* _About this exercise_
Pull out every line below holding the word "computer".

___ Provided information

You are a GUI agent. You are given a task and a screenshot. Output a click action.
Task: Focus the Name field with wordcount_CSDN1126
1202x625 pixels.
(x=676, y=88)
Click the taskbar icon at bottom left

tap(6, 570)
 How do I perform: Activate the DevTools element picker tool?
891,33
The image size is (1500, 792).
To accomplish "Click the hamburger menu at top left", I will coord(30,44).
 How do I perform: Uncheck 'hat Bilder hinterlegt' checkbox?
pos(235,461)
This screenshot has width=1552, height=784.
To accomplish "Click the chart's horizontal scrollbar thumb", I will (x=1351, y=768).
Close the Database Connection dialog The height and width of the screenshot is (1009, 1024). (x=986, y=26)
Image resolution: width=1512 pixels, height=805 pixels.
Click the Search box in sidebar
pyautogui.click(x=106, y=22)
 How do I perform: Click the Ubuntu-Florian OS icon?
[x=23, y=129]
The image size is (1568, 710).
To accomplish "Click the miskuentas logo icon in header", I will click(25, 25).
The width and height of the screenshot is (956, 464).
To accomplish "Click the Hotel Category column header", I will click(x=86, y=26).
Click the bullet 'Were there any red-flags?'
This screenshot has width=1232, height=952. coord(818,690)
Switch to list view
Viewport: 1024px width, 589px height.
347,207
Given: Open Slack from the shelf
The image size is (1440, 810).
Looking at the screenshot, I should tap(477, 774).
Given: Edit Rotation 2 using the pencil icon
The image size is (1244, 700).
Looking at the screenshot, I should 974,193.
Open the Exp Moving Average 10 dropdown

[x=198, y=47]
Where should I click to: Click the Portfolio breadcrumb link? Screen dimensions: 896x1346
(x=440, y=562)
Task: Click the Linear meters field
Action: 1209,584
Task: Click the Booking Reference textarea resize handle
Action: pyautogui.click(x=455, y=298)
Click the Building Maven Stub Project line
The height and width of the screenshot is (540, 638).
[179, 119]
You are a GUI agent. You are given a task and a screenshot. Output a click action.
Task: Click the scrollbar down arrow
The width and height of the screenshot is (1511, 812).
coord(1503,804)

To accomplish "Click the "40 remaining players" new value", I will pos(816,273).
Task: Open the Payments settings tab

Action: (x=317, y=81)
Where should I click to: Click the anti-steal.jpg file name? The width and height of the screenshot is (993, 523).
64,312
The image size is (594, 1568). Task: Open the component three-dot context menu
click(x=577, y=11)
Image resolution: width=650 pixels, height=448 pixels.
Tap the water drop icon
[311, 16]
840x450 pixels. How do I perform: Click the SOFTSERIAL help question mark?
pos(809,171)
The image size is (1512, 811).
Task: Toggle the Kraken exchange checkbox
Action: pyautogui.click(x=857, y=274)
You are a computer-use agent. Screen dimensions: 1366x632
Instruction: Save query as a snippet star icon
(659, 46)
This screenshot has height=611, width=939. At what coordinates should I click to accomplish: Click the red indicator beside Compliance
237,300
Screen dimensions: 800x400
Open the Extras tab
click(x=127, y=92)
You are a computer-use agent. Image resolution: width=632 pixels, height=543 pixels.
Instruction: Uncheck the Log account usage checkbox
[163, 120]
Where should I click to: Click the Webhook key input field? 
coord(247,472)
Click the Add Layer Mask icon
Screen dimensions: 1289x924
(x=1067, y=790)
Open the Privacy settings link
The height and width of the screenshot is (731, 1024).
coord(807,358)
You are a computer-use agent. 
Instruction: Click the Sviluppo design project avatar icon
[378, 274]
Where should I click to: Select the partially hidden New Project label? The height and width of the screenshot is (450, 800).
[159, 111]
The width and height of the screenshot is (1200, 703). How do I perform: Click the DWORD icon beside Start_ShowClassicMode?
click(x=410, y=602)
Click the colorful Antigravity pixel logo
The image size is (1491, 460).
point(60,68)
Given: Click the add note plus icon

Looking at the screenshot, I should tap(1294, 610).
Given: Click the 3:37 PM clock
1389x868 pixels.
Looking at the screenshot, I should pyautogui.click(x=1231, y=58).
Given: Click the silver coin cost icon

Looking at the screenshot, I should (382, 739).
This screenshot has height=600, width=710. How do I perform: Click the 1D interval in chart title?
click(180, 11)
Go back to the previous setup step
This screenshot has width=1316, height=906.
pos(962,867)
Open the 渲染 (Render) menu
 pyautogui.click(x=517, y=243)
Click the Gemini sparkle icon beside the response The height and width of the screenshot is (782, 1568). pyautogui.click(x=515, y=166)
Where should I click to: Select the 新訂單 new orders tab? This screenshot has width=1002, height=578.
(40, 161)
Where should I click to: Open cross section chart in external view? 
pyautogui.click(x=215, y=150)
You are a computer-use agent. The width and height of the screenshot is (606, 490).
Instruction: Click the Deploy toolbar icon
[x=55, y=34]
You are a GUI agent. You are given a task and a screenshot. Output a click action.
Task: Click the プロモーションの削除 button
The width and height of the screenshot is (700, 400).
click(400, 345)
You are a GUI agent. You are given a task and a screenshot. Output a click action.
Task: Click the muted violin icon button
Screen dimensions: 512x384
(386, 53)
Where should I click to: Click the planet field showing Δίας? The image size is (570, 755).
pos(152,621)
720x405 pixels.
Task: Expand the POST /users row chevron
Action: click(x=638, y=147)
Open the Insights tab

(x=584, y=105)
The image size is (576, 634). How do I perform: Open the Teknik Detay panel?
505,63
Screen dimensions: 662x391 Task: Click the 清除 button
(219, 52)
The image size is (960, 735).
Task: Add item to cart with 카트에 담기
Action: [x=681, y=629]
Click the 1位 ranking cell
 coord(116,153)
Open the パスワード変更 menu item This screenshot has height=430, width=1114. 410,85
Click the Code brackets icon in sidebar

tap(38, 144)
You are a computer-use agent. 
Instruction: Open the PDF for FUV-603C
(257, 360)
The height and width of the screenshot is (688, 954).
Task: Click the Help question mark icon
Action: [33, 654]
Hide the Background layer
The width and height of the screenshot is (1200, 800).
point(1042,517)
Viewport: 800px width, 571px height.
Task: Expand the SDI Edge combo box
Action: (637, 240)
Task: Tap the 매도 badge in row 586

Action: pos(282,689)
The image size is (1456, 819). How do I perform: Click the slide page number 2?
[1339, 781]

______

* _Answer space_
You are a computer-use agent. Screen dimensions: 1366x632
You are a computer-use agent. Image resolution: width=632 pixels, height=543 pixels.
You are a computer-use agent. 
You are a computer-use agent. The width and height of the screenshot is (606, 490).
You are a computer-use agent. 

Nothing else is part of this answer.